[CB][do not merge] enable warmup for batch size 1 #287

yannicks1 · 2025-07-08T08:05:04Z

[CB] enable warmup for batch size 1

in #285 we wanted to allow batch size 1 for continuous batching. However, the warmup did not support batch size 1. With this small fix it does work on CPU at least. It does not currently compile on the card. Would need to compare graphs next...

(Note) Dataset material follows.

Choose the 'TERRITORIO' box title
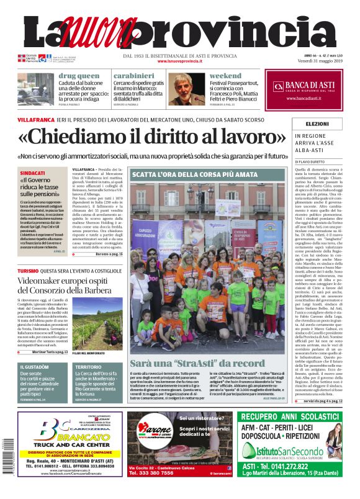click(89, 366)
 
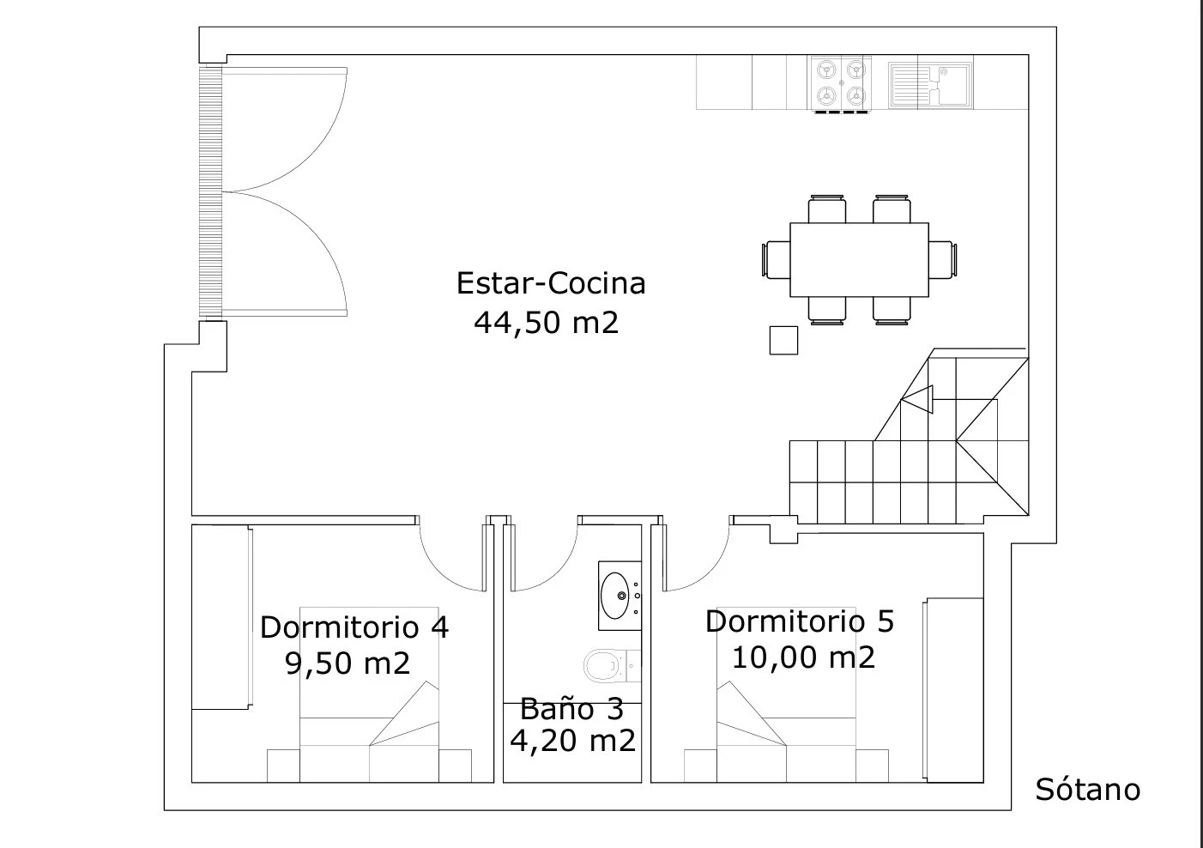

Signed-off-by: Joe Runde <joe@joerun.de>

Signed-off-by: Yannick Schnider <yannick.schnider1@ibm.com>

github-actions · 2025-07-08T08:14:43Z

👋 Hi! Thank you for contributing to vLLM support on Spyre.
Just a reminder: Make sure that your code passes all the linting checks, otherwise your PR won't be able to be merged. To do so, first install the linting requirements, then run format.sh and commit the changes. This can be done with uv directly:

uv sync --frozen --group lint --active --inexact

Or this can be done with pip:

uv pip compile --group lint > requirements-lint.txt
pip install -r requirements-lint.txt
bash format.sh

Now you are good to go 🚀

Signed-off-by: Yannick Schnider <yannick.schnider1@ibm.com>

yannicks1 · 2025-07-08T13:32:34Z

bot:test
TEST_FILE=tests/e2e/test_spyre_cb.py MARKERS="spyre"

prashantgupta24 · 2025-07-08T16:24:39Z

the warmup did not support batch size 1

naive question - can we add a failing test for that which this PR fixes?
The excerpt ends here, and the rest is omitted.